In 2014 Gary Levox donated his belly button lint to Eskimos in upper 
Alaska to make new clothes for the village's children.

When classmates at the 10-year high school reunion would ask hick-hop artist Lenny Cooper 
what he does for a living, he'd tell them "foot fetish porn actor" to avoid embarrassment. 

When classmates at the 10-year high school reunion asked Bucky Covington what he does for a living,
he said "I sing with my cover band at high school reunions like this; I didn't actually graduate."

Tyler Hubbard's favorite instrument is GarageBand on a MacBook Air. 

Luke Bryan was late for his newest music video shoot consisting of pretty girls in lifted trucks
due to his Volkswagen having a flat tire on the way to pick up his skinny jeans from the tailor. 

Ryan Adams made his choice of which album to cover by drawing a name from a hat. 
Besides Taylor's 1989, the other options were Chad Brock's Yes!
2 Live Crew's Back at Your Ass for the Nine-4, and Trixter 's self-titled debut.

Taylor Swift was so excited when someone told her Ryan Adams 
was covering her album, she Googled his name immediately.

Sam Hunt is so tired of people asking why he considers himself country, 
he's just had t-shirts with "$$$" printed on them to point at during interviews.

If Jason Isbell got a free beer for every time somebody asked about 
his sobriety in an interview, he could… wait, that's just not appropriate.

Shooter Jennings' next release will be a folk album about hard times in the digital era 
entitled Hey Brother, Can You Spare a Bitcoin?

If you stare into a mirror and yell "Yee Yee" three times, 
a drunk skank with a 'Merica tube top will appear and give you a handy.

Thomas Rhett recently had keyless entry installed in his home because he can never find the key. 

A Trailer & Jeremy Harris Collaborative Effort

Aug 5, 2015

Little Known Facts: August 2015

Def Leppard will be reissuing their entire catalog and sending all singles to country radio.
No remastering or editing will be performed.

Chase Rice has a punch card for the health department: collect 11 std's, get the 12th visit free.

I recently asked Ray Wylie Hubbard how it felt to be the second most successful Hubbard
in country music after Tyler. I wrote these facts while recovering in the hospital.
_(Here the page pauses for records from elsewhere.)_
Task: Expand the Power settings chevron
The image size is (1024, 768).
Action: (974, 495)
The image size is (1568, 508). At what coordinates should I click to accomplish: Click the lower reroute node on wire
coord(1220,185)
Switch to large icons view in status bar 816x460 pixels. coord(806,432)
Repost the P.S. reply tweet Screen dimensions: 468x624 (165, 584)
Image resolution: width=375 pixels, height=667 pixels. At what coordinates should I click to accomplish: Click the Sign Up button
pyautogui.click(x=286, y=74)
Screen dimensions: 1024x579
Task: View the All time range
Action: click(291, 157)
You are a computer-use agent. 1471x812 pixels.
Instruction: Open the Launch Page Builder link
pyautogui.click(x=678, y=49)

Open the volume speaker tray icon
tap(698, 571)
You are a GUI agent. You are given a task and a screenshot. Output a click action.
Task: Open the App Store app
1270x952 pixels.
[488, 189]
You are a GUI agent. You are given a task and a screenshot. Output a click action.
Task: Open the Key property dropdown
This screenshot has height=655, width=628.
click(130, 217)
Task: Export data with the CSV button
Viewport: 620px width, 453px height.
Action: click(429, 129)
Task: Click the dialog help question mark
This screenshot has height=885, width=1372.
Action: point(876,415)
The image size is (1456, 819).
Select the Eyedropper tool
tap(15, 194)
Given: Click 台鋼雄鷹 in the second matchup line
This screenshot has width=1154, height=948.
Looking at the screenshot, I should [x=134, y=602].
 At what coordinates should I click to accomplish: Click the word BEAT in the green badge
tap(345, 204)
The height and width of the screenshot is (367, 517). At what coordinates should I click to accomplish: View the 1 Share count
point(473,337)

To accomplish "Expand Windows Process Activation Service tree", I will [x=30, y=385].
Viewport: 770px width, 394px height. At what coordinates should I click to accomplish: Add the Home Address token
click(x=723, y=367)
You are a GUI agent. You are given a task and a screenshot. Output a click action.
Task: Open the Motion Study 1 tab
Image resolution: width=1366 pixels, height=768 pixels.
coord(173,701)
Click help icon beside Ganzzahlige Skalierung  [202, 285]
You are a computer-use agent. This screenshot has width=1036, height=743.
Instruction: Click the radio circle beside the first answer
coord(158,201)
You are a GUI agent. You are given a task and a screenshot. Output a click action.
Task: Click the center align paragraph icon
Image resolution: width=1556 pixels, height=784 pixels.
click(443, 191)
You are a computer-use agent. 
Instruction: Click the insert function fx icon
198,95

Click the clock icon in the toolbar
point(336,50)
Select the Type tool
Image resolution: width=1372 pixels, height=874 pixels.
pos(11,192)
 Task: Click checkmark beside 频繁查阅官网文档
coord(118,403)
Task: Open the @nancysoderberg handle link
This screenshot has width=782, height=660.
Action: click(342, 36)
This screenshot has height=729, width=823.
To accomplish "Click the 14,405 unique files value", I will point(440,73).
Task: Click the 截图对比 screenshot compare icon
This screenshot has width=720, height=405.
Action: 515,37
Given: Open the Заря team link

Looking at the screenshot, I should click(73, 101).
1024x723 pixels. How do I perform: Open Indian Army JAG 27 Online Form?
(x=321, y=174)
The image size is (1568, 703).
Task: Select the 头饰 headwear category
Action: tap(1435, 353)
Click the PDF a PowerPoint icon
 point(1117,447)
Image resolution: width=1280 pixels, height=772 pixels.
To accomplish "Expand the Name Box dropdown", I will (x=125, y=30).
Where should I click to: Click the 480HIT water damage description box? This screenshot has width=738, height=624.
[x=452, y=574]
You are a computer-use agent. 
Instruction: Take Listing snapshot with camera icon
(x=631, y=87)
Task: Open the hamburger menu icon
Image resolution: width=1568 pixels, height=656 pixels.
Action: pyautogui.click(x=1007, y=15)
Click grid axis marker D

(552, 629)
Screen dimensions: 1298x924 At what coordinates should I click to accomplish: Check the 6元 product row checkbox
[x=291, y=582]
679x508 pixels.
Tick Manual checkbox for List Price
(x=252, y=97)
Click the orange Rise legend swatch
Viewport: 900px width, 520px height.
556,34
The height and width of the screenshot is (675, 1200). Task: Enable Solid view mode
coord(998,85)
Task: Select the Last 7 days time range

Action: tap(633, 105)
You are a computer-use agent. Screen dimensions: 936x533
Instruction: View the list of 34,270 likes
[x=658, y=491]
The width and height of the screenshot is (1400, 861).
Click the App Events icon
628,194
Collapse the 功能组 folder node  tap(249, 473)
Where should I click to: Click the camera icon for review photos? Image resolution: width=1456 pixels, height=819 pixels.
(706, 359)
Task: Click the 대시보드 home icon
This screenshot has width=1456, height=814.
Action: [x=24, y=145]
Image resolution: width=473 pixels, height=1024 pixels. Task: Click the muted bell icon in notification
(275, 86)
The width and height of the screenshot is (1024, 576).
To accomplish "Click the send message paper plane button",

According to a recent interview with Steven Tyler's two biggest 
pet peeves are: 1. People saying his country single sucks. 2. Online petitions asking him to
turn in his 1976 decathlon gold metal.

Bill Cosby knows every Tyler Farr song by heart.

With their upcoming album, The Damn Quails hope to surpass Texas rapper Lyndon U. MyJohnson 
as the most successful musical act to name themselves after a vice president's name.
 *editor's note: Yes, I know…

Blake Shelton filed for divorce after hearing that Ol' Red had began to play the field.

Elizabeth Cook once knocked Ronda Rousey out in a bar fight.

Shooter Jennings was nearly killed while playing in a McDonald's playland ball-pit
when Gary Levox confused him for an abandoned Chicken McNugget.

Jason Isbell was the only artist on the Billboard country top ten that had
heard of all the artists in the top ten last week.

When you play a Sam Hunt song backwards it's still not country.

Bucky Covington was recently fired from Apple as the person typing
your message when you use speak to text on an iPhone.